Facebook just moved even closer to the center of your digital ecosystem with the roll-out of a smarter, more connected version of its proprietary AI assistant, M.

Speaking at this week’s Facebook F8 conference, the company’s chief executive, Mark Zuckerberg, and head of Messenger, David Marcus, announced plans to turn Messenger into a sort of “social living room” — one where you can chat, make dinner reservations, hail a cab, order food, and share music directly from Spotify. What that means, in essence, is that Facebook wants M to act as the digital butler in your social living room.

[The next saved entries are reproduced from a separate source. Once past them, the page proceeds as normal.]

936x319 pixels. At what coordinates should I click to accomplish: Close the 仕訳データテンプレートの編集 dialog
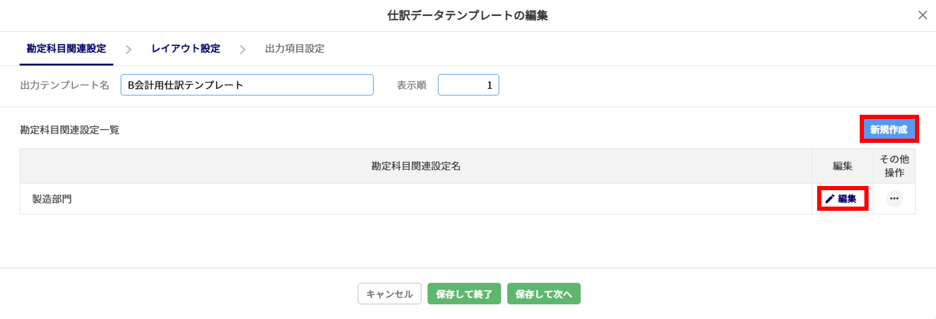922,15
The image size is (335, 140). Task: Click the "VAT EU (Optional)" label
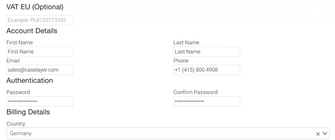pyautogui.click(x=35, y=7)
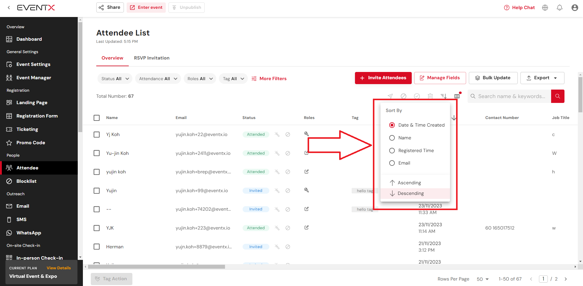Expand the Status All filter dropdown

[115, 79]
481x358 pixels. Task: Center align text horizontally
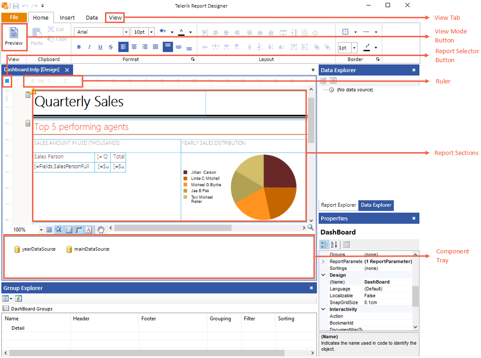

Messenger is no longer just a chat platform; it’s a personal assistant and, pretty soon, it could be one of the most lucrative advertising spaces we’ve ever seen. How M performs in the long run compared to competitors such as Siri, Amazon Alexa, Google Assistant, and Cortana remains to be seen, but the most obvious advantage M has over all of them is that it exists within your conversations and will proactively make suggestions when it recognizes a point where it might be of assistance.

This is key to Facebook’s plan to embed Messenger at the very center of our daily digital lives. With Siri, Alexa, and Google Assistant, users have to ask about a specific task, while potentially breaking stride with whatever they were doing. With M, users never need to leave the Messenger interface, since M makes timely recommendations based on what it thinks you might need there and then.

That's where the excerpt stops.